→ Problem to work on: Print out each entry below exactly, please.
○ ○ ○ ○ ○
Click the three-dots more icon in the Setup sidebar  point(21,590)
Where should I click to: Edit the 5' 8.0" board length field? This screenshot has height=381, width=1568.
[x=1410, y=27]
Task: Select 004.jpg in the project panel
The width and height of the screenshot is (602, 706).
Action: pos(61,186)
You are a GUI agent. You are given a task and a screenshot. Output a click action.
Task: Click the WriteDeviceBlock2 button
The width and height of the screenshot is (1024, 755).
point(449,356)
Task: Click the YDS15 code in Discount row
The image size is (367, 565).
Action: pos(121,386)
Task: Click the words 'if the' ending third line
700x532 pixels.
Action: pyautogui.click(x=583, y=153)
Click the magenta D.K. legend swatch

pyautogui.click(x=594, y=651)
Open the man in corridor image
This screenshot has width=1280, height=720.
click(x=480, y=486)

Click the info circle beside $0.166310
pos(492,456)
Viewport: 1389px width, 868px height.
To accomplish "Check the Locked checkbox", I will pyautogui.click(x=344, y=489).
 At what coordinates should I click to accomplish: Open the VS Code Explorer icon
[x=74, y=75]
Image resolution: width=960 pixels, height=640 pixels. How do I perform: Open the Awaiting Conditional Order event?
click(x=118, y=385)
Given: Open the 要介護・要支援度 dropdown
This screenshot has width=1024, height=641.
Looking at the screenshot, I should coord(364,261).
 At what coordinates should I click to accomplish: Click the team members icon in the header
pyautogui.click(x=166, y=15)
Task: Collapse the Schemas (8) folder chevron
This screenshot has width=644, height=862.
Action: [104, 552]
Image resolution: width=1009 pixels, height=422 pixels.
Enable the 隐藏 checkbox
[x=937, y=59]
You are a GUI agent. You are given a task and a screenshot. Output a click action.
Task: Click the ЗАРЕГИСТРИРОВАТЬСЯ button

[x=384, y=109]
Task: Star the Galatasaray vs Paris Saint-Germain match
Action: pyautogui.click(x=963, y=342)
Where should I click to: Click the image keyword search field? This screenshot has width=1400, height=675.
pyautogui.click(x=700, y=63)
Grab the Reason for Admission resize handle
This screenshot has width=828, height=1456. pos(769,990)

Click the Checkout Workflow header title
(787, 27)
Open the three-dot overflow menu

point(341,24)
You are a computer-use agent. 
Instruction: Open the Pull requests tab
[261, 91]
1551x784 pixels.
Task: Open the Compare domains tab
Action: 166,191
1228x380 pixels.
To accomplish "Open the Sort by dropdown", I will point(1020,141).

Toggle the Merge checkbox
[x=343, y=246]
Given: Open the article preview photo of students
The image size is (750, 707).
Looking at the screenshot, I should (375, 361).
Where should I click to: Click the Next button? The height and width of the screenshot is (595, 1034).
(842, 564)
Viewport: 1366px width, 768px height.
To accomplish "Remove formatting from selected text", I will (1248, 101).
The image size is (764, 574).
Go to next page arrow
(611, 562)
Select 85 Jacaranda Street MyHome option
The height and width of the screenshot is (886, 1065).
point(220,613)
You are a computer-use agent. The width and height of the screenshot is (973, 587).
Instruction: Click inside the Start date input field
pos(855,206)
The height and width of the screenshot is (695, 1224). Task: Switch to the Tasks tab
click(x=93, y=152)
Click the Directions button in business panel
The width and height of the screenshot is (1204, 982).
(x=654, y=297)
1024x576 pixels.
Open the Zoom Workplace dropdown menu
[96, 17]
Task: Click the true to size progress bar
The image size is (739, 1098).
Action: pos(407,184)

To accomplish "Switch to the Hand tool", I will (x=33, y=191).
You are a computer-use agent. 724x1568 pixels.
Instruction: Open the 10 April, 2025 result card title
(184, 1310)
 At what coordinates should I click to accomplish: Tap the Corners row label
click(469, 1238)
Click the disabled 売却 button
○ ○ ○ ○ ○
→ Response:
Click the three-dots more icon in the Setup sidebar  point(21,590)
Where should I click to: Edit the 5' 8.0" board length field? This screenshot has height=381, width=1568.
[x=1410, y=27]
Task: Select 004.jpg in the project panel
The width and height of the screenshot is (602, 706).
Action: pos(61,186)
You are a GUI agent. You are given a task and a screenshot. Output a click action.
Task: Click the WriteDeviceBlock2 button
The width and height of the screenshot is (1024, 755).
point(449,356)
Task: Click the YDS15 code in Discount row
The image size is (367, 565).
Action: pos(121,386)
Task: Click the words 'if the' ending third line
700x532 pixels.
Action: pyautogui.click(x=583, y=153)
Click the magenta D.K. legend swatch

pyautogui.click(x=594, y=651)
Open the man in corridor image
This screenshot has width=1280, height=720.
click(x=480, y=486)

Click the info circle beside $0.166310
pos(492,456)
Viewport: 1389px width, 868px height.
To accomplish "Check the Locked checkbox", I will pyautogui.click(x=344, y=489).
 At what coordinates should I click to accomplish: Open the VS Code Explorer icon
[x=74, y=75]
Image resolution: width=960 pixels, height=640 pixels. How do I perform: Open the Awaiting Conditional Order event?
click(x=118, y=385)
Given: Open the 要介護・要支援度 dropdown
This screenshot has width=1024, height=641.
Looking at the screenshot, I should coord(364,261).
 At what coordinates should I click to accomplish: Click the team members icon in the header
pyautogui.click(x=166, y=15)
Task: Collapse the Schemas (8) folder chevron
This screenshot has width=644, height=862.
Action: [104, 552]
Image resolution: width=1009 pixels, height=422 pixels.
Enable the 隐藏 checkbox
[x=937, y=59]
You are a GUI agent. You are given a task and a screenshot. Output a click action.
Task: Click the ЗАРЕГИСТРИРОВАТЬСЯ button

[x=384, y=109]
Task: Star the Galatasaray vs Paris Saint-Germain match
Action: pyautogui.click(x=963, y=342)
Where should I click to: Click the image keyword search field? This screenshot has width=1400, height=675.
pyautogui.click(x=700, y=63)
Grab the Reason for Admission resize handle
This screenshot has width=828, height=1456. pos(769,990)

Click the Checkout Workflow header title
(787, 27)
Open the three-dot overflow menu

point(341,24)
You are a computer-use agent. 
Instruction: Open the Pull requests tab
[261, 91]
1551x784 pixels.
Task: Open the Compare domains tab
Action: 166,191
1228x380 pixels.
To accomplish "Open the Sort by dropdown", I will point(1020,141).

Toggle the Merge checkbox
[x=343, y=246]
Given: Open the article preview photo of students
The image size is (750, 707).
Looking at the screenshot, I should (375, 361).
Where should I click to: Click the Next button? The height and width of the screenshot is (595, 1034).
(842, 564)
Viewport: 1366px width, 768px height.
To accomplish "Remove formatting from selected text", I will (1248, 101).
The image size is (764, 574).
Go to next page arrow
(611, 562)
Select 85 Jacaranda Street MyHome option
The height and width of the screenshot is (886, 1065).
point(220,613)
You are a computer-use agent. The width and height of the screenshot is (973, 587).
Instruction: Click inside the Start date input field
pos(855,206)
The height and width of the screenshot is (695, 1224). Task: Switch to the Tasks tab
click(x=93, y=152)
Click the Directions button in business panel
The width and height of the screenshot is (1204, 982).
(x=654, y=297)
1024x576 pixels.
Open the Zoom Workplace dropdown menu
[96, 17]
Task: Click the true to size progress bar
The image size is (739, 1098).
Action: pos(407,184)

To accomplish "Switch to the Hand tool", I will (x=33, y=191).
You are a computer-use agent. 724x1568 pixels.
Instruction: Open the 10 April, 2025 result card title
(184, 1310)
 At what coordinates should I click to accomplish: Tap the Corners row label
click(469, 1238)
Click the disabled 売却 button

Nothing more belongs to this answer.